### WHAT YOU ARE ASKED TO DO
Beneath this instruction is a listing. Transcribe from it only the stretch from the line with "The height and" through the line with "Click the Perps Position Value heading label", both end lines included, exactly as written.

### DATA
- - - -
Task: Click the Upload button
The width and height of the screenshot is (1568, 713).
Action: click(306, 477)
- - - -
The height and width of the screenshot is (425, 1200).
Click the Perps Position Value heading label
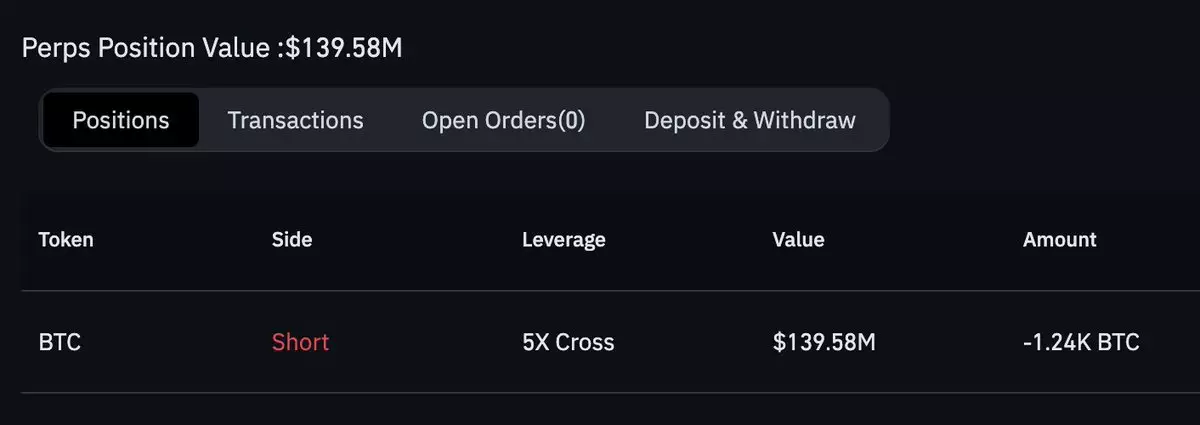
- - - -
### RESULT FOR THIS EXERCISE
The height and width of the screenshot is (425, 1200).
Click the Perps Position Value heading label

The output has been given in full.